**Source data**
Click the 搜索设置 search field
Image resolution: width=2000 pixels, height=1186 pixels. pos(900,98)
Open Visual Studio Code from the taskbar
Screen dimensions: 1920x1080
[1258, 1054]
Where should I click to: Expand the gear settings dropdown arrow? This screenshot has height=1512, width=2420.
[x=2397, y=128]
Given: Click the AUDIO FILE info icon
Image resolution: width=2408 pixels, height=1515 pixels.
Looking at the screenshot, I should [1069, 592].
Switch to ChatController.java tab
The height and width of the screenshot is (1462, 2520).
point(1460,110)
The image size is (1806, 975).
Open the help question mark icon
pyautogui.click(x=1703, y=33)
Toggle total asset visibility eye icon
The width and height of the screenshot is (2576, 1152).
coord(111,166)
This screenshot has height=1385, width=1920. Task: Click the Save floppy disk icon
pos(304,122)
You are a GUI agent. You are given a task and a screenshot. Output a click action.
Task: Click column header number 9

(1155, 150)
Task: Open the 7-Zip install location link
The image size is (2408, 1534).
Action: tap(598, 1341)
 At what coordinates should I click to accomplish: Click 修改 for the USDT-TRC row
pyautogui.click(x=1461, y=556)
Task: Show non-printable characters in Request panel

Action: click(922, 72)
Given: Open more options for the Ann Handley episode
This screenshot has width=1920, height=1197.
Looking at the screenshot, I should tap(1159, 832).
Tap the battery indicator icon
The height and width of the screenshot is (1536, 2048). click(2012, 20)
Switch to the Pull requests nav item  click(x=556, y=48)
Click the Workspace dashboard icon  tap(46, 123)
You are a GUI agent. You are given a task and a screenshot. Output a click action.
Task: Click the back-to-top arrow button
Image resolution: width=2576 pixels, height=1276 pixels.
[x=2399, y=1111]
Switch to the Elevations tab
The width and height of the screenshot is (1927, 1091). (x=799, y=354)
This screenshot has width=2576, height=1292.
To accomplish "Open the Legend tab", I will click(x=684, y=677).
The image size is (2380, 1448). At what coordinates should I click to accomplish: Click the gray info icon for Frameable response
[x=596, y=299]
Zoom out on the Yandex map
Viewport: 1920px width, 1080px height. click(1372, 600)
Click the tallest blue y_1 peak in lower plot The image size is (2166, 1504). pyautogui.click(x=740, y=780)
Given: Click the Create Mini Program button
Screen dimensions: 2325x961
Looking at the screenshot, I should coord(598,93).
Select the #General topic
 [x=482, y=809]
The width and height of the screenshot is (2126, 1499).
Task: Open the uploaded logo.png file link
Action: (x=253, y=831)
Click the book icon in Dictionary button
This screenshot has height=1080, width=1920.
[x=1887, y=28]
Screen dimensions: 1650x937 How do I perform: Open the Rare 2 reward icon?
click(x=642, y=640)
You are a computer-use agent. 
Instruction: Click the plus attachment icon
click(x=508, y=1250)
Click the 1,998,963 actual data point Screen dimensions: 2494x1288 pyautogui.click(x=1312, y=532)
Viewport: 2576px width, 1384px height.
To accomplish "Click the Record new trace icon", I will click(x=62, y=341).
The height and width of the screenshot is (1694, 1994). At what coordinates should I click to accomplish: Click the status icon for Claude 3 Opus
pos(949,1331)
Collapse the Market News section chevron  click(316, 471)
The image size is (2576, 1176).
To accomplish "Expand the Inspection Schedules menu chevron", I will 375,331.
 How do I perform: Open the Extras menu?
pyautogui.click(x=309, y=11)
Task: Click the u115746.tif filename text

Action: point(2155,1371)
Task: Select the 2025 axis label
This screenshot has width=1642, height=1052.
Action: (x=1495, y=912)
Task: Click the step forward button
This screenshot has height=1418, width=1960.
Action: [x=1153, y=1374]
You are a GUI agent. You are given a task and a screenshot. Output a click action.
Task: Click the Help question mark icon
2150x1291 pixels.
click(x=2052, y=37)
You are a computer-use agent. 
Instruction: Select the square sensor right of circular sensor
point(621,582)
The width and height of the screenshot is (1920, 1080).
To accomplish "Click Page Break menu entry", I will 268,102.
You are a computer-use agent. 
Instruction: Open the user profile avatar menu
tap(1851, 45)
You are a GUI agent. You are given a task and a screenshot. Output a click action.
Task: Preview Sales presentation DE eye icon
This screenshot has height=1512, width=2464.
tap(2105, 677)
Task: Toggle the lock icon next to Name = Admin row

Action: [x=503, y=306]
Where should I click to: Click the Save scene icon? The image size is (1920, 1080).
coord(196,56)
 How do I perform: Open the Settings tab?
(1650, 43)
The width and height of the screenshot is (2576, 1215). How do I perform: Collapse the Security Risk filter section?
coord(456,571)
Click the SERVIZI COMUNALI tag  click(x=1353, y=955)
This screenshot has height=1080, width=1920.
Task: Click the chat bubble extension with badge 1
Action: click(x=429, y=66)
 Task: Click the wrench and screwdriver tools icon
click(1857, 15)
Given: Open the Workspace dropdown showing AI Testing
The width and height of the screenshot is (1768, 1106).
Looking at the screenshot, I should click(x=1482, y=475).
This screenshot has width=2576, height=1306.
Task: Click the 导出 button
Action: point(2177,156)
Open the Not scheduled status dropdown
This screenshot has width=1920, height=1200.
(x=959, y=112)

**Problem to solve**
Only the count belongs in your answer, so please work out how many lines of the data contain "will".

**Exercise answer**
4